===== Provided text

Ignore Igor Muttik’s “Retrospective” Antivirus Testing Method
Thomas Ptacek | August 22nd, 2006 | Filed Under: Defenses, Malware, Uncategorized
Dave wrote yesterday about the McAfee AVERT lab objections to ISE’s Consumer Reports test of antivirus engines. I have more to add.
The ISE team manufactured a stream of “new” viruses, in part by generating semantically-equivalent variants of existing viruses. This data set showed suprising problems with well-known AV engines.
Igor Muttik, a longtime member of McAfee’s antivirus research group, complained, writing that the more “scientific” way to approach this problem is to conduct a “retrospective” test. From his 2001 paper, which he cited:
Retrospective testing is used to test proactive abilities of scanners. The idea idea is to take, say, a three-month-old scanner and compare the detection rates over the viruses that appeared within the last 3 months. Naturally, as scanners were released before said viruses appeared, we would measure pure capability to detect new viruses.
This is more scientific than the ISE test? Nonsense, Igor.
Using currently-known viruses to measure the performance of older AV engines builds a huge assumption into the test: that viruses known today, but unknown three months ago, are representative of new viruses in general. But of course they aren’t. They’re representive of the new viruses that AV labs and AV engines have learned how to detect in those last three months.
Even if we’re charitable —- assuming retrospective tests aren’t simply diffs of the results of different product revisions —- these tests only sample viruses that AV vendors are bound to detect anyways. Because if they can’t detect them, they can’t sample them!

==========
===== Extracted records

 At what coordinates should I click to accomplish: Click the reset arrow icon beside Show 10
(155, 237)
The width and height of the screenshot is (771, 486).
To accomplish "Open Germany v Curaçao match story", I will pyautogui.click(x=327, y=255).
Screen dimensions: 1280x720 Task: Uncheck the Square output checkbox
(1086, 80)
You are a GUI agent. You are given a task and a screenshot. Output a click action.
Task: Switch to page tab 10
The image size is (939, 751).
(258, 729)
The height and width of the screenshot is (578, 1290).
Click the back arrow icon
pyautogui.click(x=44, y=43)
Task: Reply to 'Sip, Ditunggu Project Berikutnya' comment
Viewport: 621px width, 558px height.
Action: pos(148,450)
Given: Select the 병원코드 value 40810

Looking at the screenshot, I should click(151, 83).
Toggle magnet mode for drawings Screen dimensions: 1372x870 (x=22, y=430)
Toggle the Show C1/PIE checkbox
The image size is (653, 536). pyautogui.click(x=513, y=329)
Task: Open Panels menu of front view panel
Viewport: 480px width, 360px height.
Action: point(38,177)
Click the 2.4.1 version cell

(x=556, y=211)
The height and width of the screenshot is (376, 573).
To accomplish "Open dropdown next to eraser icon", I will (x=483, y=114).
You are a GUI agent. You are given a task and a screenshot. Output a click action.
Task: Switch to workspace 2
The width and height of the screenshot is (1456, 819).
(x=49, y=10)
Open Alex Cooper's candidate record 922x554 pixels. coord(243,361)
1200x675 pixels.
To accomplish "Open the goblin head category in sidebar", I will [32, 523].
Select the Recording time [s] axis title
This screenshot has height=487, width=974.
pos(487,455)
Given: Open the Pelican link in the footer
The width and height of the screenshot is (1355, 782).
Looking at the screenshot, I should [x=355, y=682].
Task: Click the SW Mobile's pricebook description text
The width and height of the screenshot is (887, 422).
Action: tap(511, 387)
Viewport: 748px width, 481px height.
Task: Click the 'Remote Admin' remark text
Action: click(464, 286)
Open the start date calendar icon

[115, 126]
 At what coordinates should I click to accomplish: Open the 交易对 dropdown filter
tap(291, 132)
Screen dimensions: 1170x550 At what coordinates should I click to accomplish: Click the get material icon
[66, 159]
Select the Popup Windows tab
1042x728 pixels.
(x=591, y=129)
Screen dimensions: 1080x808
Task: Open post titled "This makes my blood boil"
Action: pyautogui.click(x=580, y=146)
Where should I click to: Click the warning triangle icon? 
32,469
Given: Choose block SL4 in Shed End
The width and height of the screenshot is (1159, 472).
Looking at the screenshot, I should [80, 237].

==========

:: Work to complete ::
Please output the part of the post on retrospective antivirus testing from "The ISE team" to "test? Nonsense, Igor.", copied word for word. The records are not used for anything here.

:: Written answer ::
The ISE team manufactured a stream of “new” viruses, in part by generating semantically-equivalent variants of existing viruses. This data set showed suprising problems with well-known AV engines.
Igor Muttik, a longtime member of McAfee’s antivirus research group, complained, writing that the more “scientific” way to approach this problem is to conduct a “retrospective” test. From his 2001 paper, which he cited:
Retrospective testing is used to test proactive abilities of scanners. The idea idea is to take, say, a three-month-old scanner and compare the detection rates over the viruses that appeared within the last 3 months. Naturally, as scanners were released before said viruses appeared, we would measure pure capability to detect new viruses.
This is more scientific than the ISE test? Nonsense, Igor.